Contracted PPA Capacity Europe (26 countries incl UK) from 2020–2024E (Unit: GW)


Intermittent Renewable Surplus and Negative Electricity Prices in Europe

However, rapid expansion of renewable energy sources has led to energy oversupply, resulting in significant negative electricity price occurrences in 2024, with Germany, Spain and France experiencing 142, 160 and 233 hours of negative pricing, respectively. The EU continues to invest in green infrastructure, increasing wind and solar generation by 12.7% in the first half of 2024 compared with the previous year. However, price volatility has raised risks in CPPA agreements.

 

In contrast, Taiwan’s CPPA market remains nascent, facing supply shortages, heavily capital expenditure on the early stage and above-market financing rates. However, the continued volatility of green electricity prices in Europe serves as a warning to the Taiwanese market, as well as highlighting the importance of energy storage in stabilising green electricity prices.

Average wholesale spot electricity prices vs. Composite PPA 2023–2024 (Unit: EUR/MWh)



"Vision to Reality – A Net Zero Future" Report co-published by Ernst & Young and European Chamber of Commerce Taiwan (ECCT)


Summary

Although Taiwan’s renewable energy journey began later than Europe’s, industrial development has accelerated the green energy demand. Medium-to-short-term CPPAs are expected to dominate in the face of market fluctuations. At the same time, to compensate for losses caused by low electricity prices, the government raised electricity rates in 2024, is gradually reducing the purchase price of green electricity, and is simultaneously relaxing regulations related to solar energy supply. This will inevitably accelerate the development of business models for behind-the-meter green electricity trading and various energy storage arbitrage opportunities.

When renewable energy penetration surpassed 50% in Europe, this necessitated the development of stable pricing mechanisms to manage risks.

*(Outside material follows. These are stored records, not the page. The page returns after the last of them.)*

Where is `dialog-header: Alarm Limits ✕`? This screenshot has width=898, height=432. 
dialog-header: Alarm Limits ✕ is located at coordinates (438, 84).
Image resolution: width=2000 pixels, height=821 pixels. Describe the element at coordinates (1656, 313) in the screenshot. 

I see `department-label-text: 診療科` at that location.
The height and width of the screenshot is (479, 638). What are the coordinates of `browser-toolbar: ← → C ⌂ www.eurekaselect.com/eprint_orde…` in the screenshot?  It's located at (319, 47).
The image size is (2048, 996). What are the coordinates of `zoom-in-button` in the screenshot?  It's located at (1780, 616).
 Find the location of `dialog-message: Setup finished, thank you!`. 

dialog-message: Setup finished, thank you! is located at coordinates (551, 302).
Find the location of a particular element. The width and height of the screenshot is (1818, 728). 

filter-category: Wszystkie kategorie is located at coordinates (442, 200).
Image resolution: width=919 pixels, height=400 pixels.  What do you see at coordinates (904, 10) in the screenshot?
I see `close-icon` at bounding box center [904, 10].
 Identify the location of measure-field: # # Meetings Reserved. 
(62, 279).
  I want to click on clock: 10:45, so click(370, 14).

It is also expected that short-term CPPAs will increase. Additionally, Hybrid PPAs combining hydrogen storage with solar or wind power could offer long-term solutions. Taiwan can leverage Europe’s experience to refine its green power trading strategies.

(Co-written by Aaron Wu, Managing Director, & Vincent Zhu, Senior, EY Transaction Advisory Services Inc.)

Disclaimer: The views reflected in this article are the views of the author and do not necessarily reflect the views of the global EY organization or its member firms.